▶ [Task prompt]:
In the report on the attack on Kurdish students at Akdeniz University, which hospital did Hatice Tonğ go to for treatment?

Three Kurdish students from Akdeniz University in Antalya were slightly injured in an allegedly racist attack on the university campus by a group of 30 people, Turkish Minute reported.
Students Botan Artuç and Feyzi Akan were taken to Akdeniz University Medical Faculty Hospital, while Hatice Tonğ went to Atatürk State Hospital for treatment, Mezopotamya said.
The attack was condemned on social media under the hashtag #AkdenizdeFaşistSaldırı (Fascist attack at Akdeniz).
A small group of university students, supporters of the pro-Kurdish Peoples’ Democratic Party (HDP), held a demonstration on Wednesday and released a public statement condemning the attack.
“The policies regarding Kurds pursued by the fascist alliance of the AKP and the MHP is reflected in every area of life. … You think anything goes against the patriotic Kurdish people and its youth. We say self-defense is a fundamental right, and from now on, it’s a must [for Kurdish youth]. We’ll defend ourselves!” they said.

▶ [Study material]:
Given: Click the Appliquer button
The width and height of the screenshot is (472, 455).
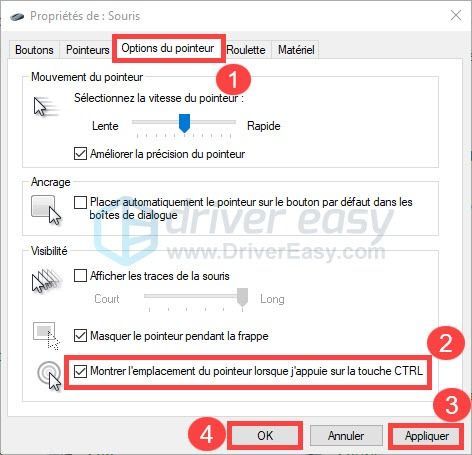Looking at the screenshot, I should (427, 436).
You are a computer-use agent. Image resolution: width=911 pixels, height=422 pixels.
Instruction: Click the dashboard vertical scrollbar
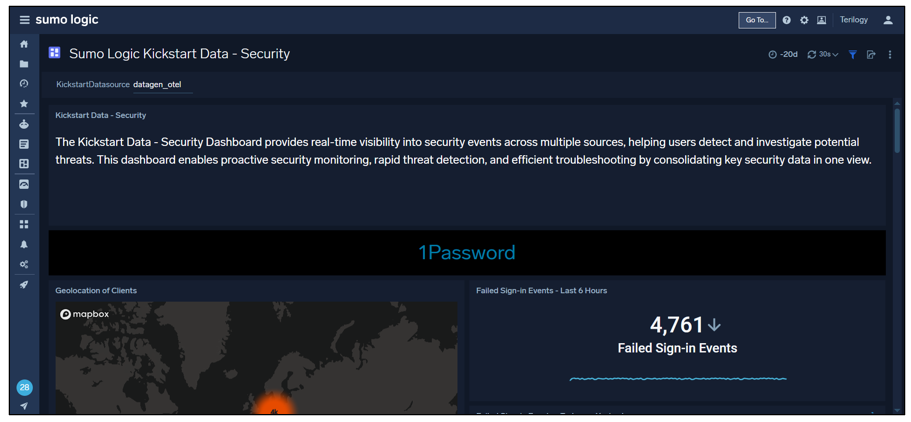point(897,130)
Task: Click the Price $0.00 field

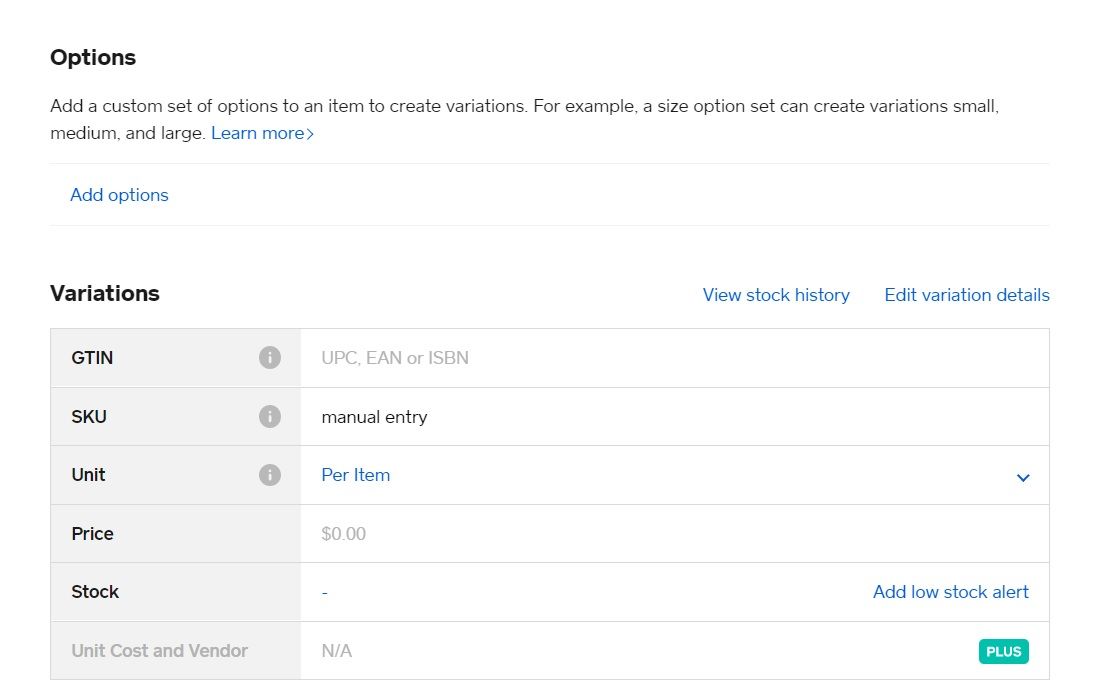Action: point(343,533)
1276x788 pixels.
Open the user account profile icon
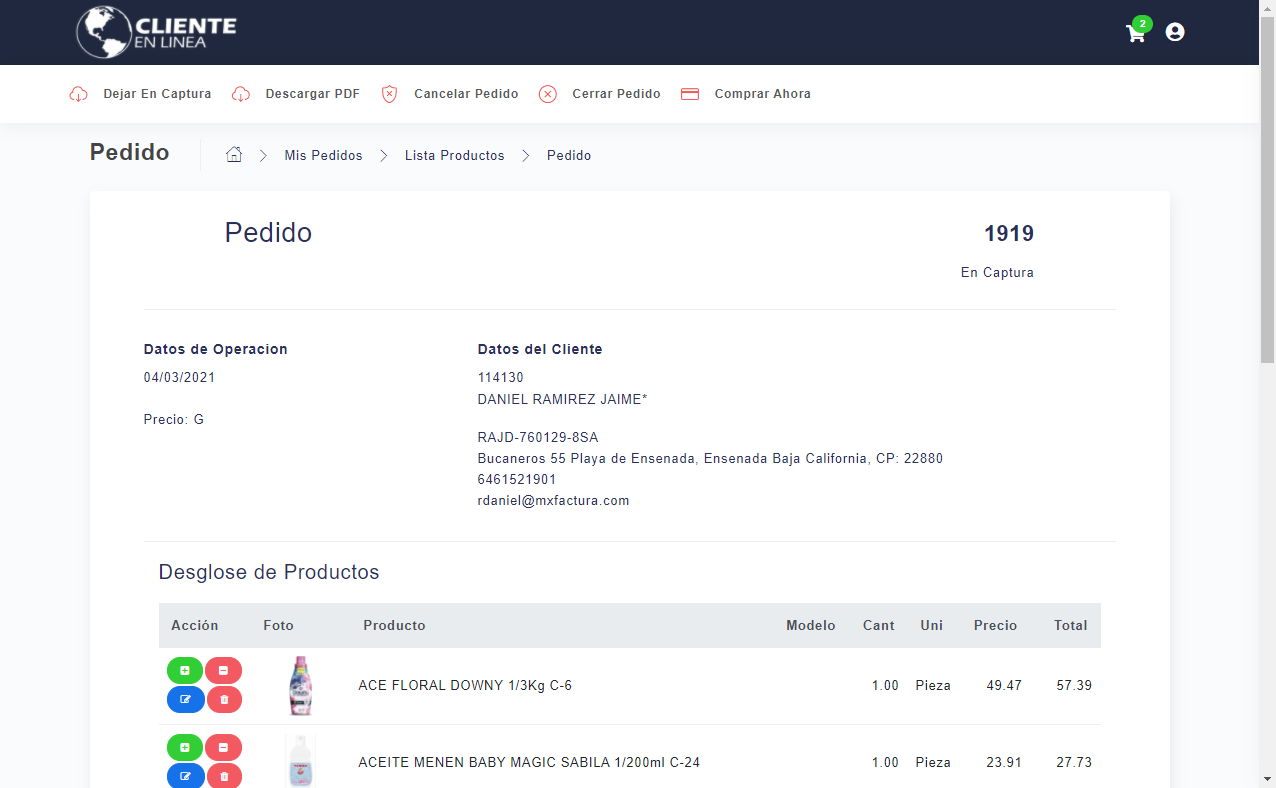[1175, 32]

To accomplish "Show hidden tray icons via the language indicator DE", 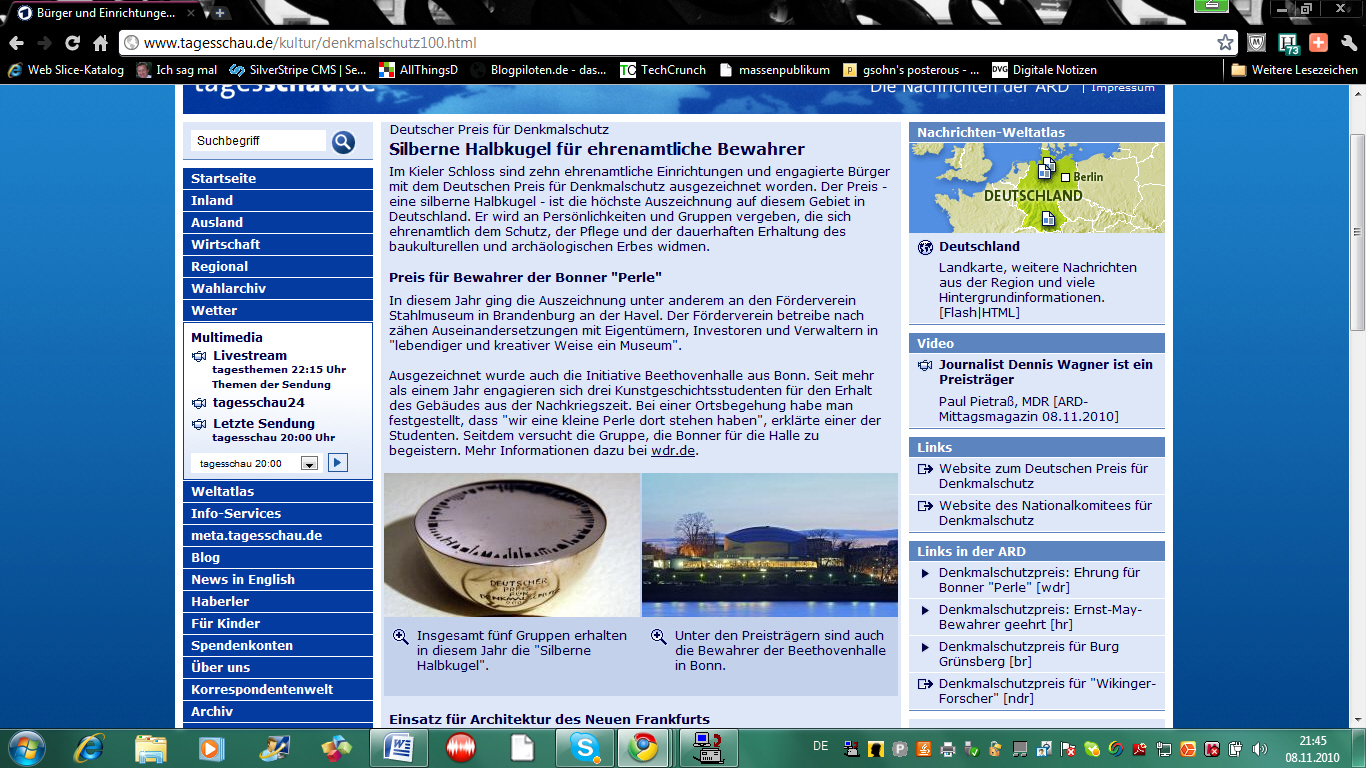I will pyautogui.click(x=820, y=746).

▶ [Exercise solution]:
Atatürk State Hospital